As businesses grow in confidence and begin to recruit for new and vacant positions, there has scarcely been a better time to secure a new role.
- Two thirds of businesses confident about growth over next 12 months
- New opportunities brought on by pandemic to fuel tsunami of turnover as over a quarter (28%) of workers plan to look for a new job in 2022
- Stagnant salaries put pressure on employers to increase perks and benefits on offer
As businesses grow in confidence and begin to recruit for new and vacant positions, there has scarcely been a better time to secure a new role, according to a report by specialist recruiter Robert Half.
The improved economic climate has increased the confidence of UK senior leaders, with 66 per cent feeling ‘somewhat to more’ confident about growth prospects over the next 12 months than in the previous year, according to Robert Half’s 2022 Salary Guide, which covers projected salary ranges, benefits and hiring trends across several sectors,
However, with employers needing to fill roles created by the post-pandemic work environment, the job market is heavily geared in favour of candidates, who are better able to command salaries, benefits and working conditions that suit them.
This new-found power in the job market, along with increased certainty in the economic recovery, is pushing candidates to consider their options. More than a quarter (28%) of employees are likely to look for a new job in 2022 – and many are already searching.
Working from home affects salary potential
Recruitment for permanent positions is set to kick up a notch in 2022 as 31 per cent of businesses move to fill vacated roles and hire for newly created positions. Demand is particularly high for talent with hybrid skill sets, as well as digital skills that ensure businesses can keep up with the pace of transformation and automation.
In most sectors covered by the report, salaries are expected to remain static and 25 per cent of employers say they have no plans for increases in the near future. However, with fierce competition in the market, intentions may not match reality, and increases in median monthly pay show the strength of candidates’ influence when agreeing terms with a new employer.
Despite the rise in remote and hybrid working over the past year, location still matters when it comes to salary. Nearly half (47%) of employers still take a candidate’s location into account when making a remote hire, which could limit salaries for those opting to live away from the physical workplace.
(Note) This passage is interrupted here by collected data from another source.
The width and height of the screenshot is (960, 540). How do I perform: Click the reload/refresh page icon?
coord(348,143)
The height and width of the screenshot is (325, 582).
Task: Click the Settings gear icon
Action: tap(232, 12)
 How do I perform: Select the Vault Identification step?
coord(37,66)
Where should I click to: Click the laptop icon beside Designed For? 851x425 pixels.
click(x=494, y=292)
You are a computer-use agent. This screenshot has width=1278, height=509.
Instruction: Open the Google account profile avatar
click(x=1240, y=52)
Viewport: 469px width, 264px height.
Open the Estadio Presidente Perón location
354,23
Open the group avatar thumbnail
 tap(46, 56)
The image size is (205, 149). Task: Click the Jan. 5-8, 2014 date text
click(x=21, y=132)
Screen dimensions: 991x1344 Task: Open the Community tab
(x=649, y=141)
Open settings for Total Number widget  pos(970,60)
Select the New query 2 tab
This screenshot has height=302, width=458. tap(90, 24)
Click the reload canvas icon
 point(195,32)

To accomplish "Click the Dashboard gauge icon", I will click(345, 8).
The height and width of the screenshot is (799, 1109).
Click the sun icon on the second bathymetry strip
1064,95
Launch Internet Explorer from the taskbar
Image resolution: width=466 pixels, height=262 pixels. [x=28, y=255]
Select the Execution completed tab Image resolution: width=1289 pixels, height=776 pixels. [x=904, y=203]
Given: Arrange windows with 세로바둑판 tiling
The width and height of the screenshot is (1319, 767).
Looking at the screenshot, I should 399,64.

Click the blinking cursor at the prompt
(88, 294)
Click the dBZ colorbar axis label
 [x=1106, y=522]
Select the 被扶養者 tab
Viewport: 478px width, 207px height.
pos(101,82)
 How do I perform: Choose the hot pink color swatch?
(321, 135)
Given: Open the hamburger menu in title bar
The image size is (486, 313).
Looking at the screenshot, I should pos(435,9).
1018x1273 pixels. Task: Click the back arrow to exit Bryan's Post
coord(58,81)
Matt Weston, UK Managing Director at Robert Half, said: “While businesses may not intend to increase the salaries on offer, the booming jobs market means they may need to re-evaluate. With candidates holding multiple offers at the moment, we’re finding that a competitive salary alone is not enough; businesses must review the benefits on offer and promote their values to set themselves apart.”
Benefits needed to retain talent
Employers are balancing stagnant salaries with enhanced benefits packages to gain a competitive edge. For example, more than three in five (62%) employers are now offering bonuses above or in line with pre-pandemic levels to counter stagnant salaries, and nearly half (45%) now offer remote working as standard, in line with candidate expectations for the workplace.
One in five (20%) employees say they would consider leaving their current role if they could not have their desired working arrangements. And as employees increasingly vote with their feet and move into new roles, businesses must be accommodate employee demands to retain top talent.
Matt Weston, continued: “We’re currently seeing demand above and beyond pre-pandemic levels, and despite the so-called ‘Great Resignation’ creating a tsunami of turnover, we are still experiencing a saturated market where the demand for skilled talent outstrips the supply.
“The war for talent is only going to get fiercer over the next 12 months, businesses must think about how they can compete and prepare to negotiate. If employers assume they’re in the driving seat and are slow to act they will miss out on top talent.”
Robert Half has developed five tips for employers searching for new talent.
- Act fast. It is not uncommon for candidates to have two or three offers on the table, so if a potential employer drags their heels, they will take another role. Dilly dally and be prepared to lose out
- Be flexible on working conditions. Candidates know what they want from their work environment, and if they are determined to work from home, they will not even consider the role
- Compromise is key. You can’t always get everything you want, especially when demand is this high. If a candidate meets the majority of the job description, consider giving them a chance or you could end up settling for someone far below your expectations
- Plan ahead. It can take a while to find the talent you need at the moment, and then you have to contend with a notice period – plan ahead to make sure you don’t end up with a gap
- Ask for help. If you are not sure about a job description or you are too time poor to commit to a speedy process, consider working with a recruiter to ease the burden
Along with insights on employer expectations for 2022, Robert Half’s 2022 Salary Guide also includes salary data for a large range of roles, allowing businesses to find out how much they should pay and candidates to find out the going rate.